## EXERCISE DATA
====
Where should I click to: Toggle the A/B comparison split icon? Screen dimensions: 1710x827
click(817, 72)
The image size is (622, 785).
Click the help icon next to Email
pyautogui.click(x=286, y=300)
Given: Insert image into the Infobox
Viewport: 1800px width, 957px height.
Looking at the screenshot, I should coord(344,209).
====
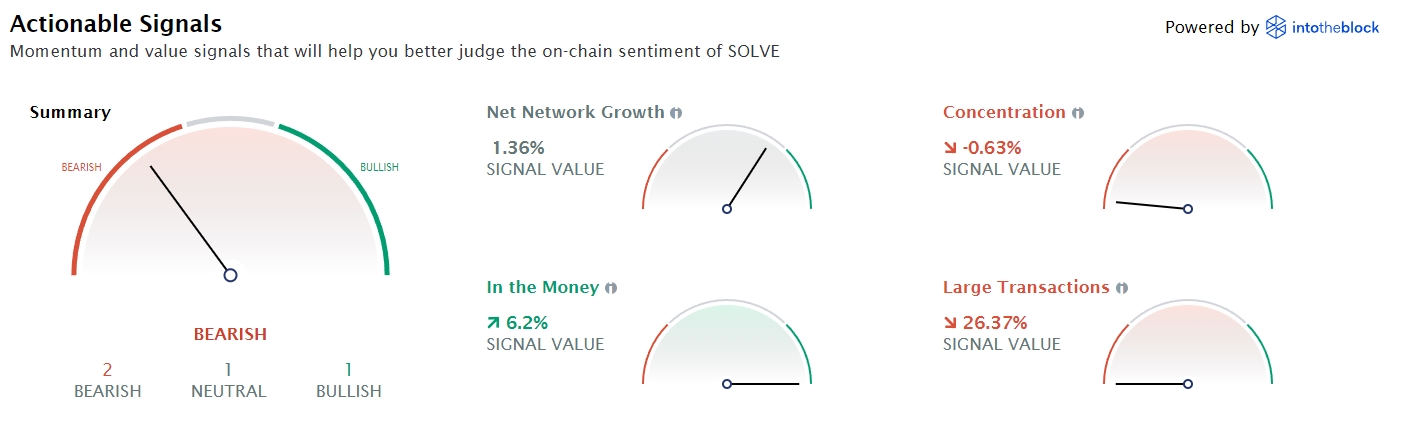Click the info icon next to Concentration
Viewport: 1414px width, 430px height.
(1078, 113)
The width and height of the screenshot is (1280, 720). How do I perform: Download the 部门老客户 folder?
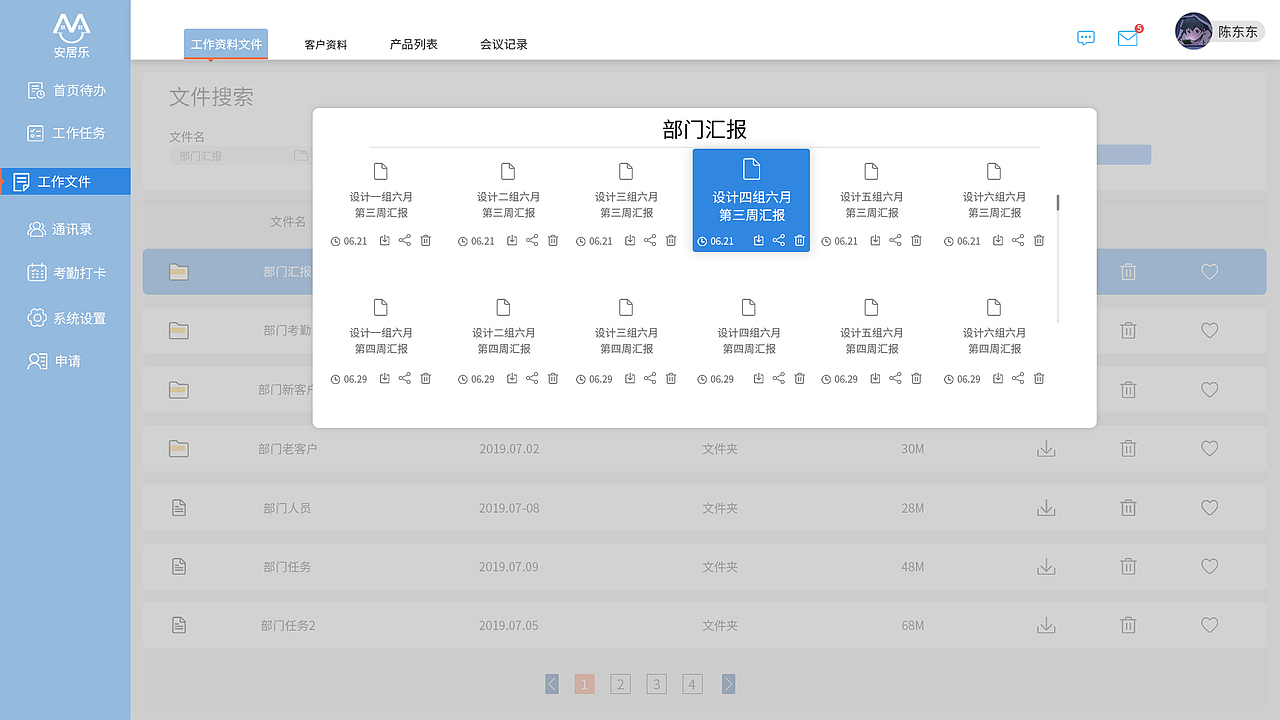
====
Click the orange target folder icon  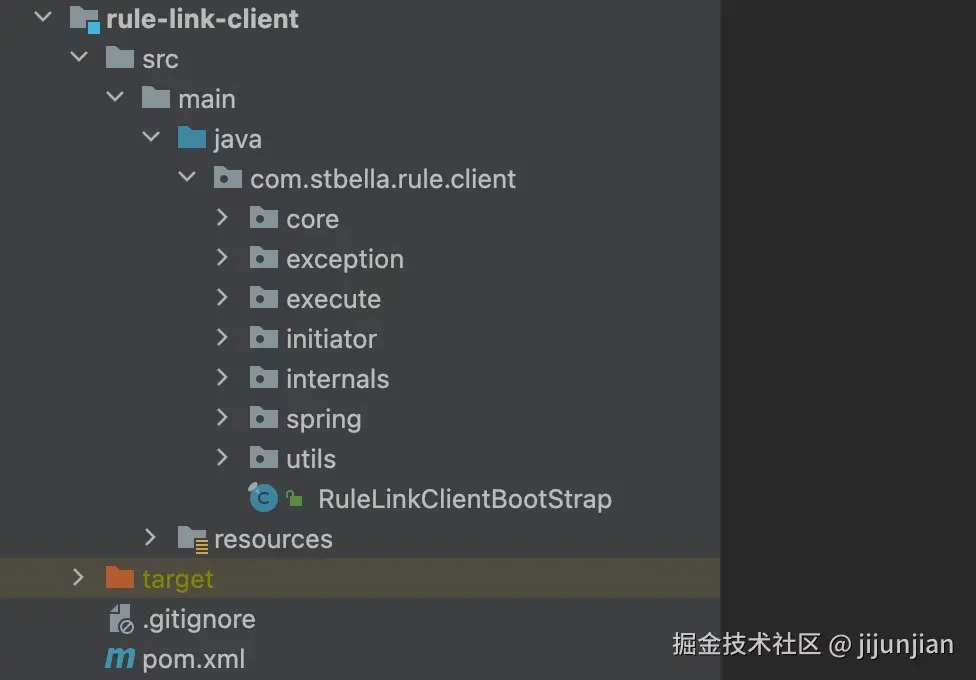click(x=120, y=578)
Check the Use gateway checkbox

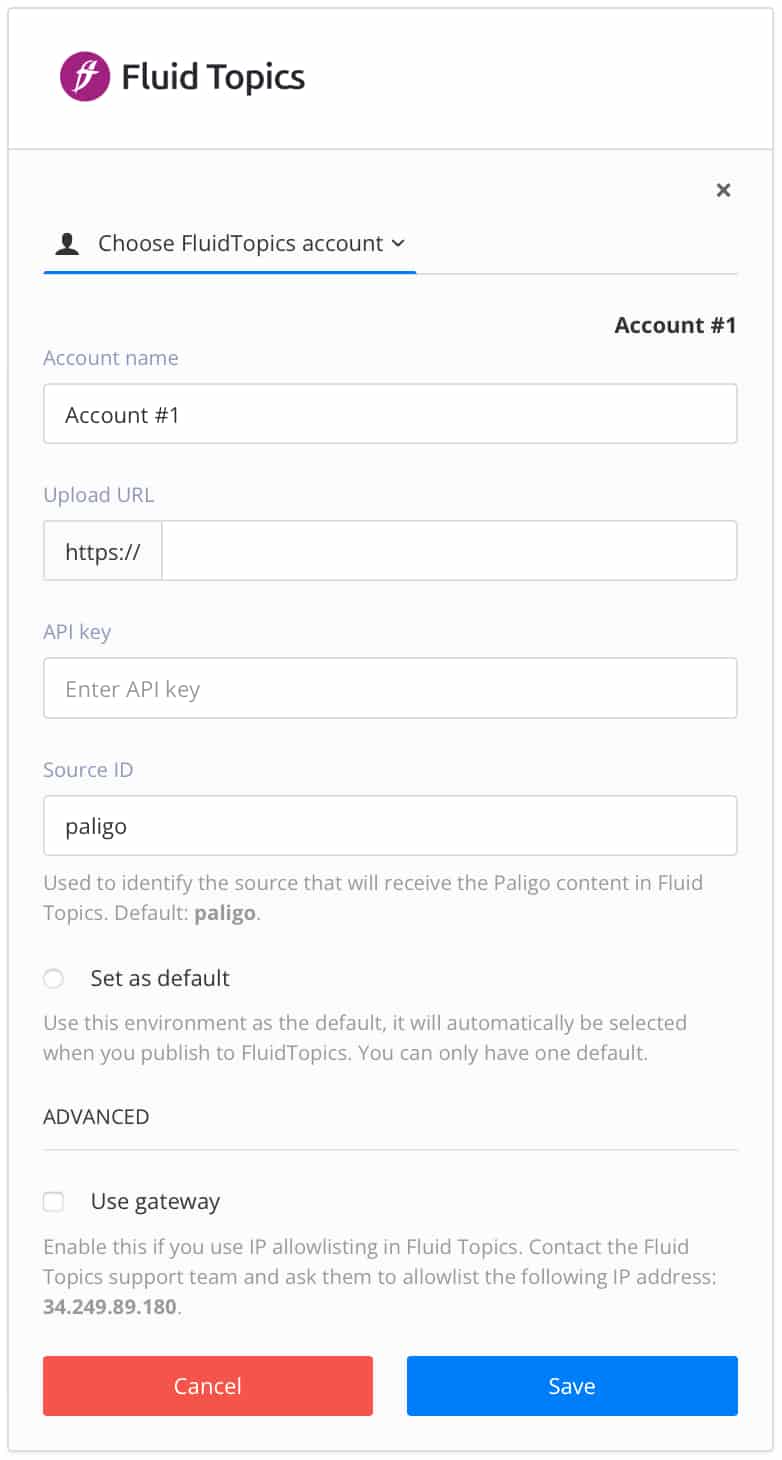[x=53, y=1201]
====
## WHAT YOU HAVE TO DO
Where does the word "image" appear in the material above? Copy every line that holds it.

## EXPECTED OUTPUT
The image size is (622, 785).
Given: Insert image into the Infobox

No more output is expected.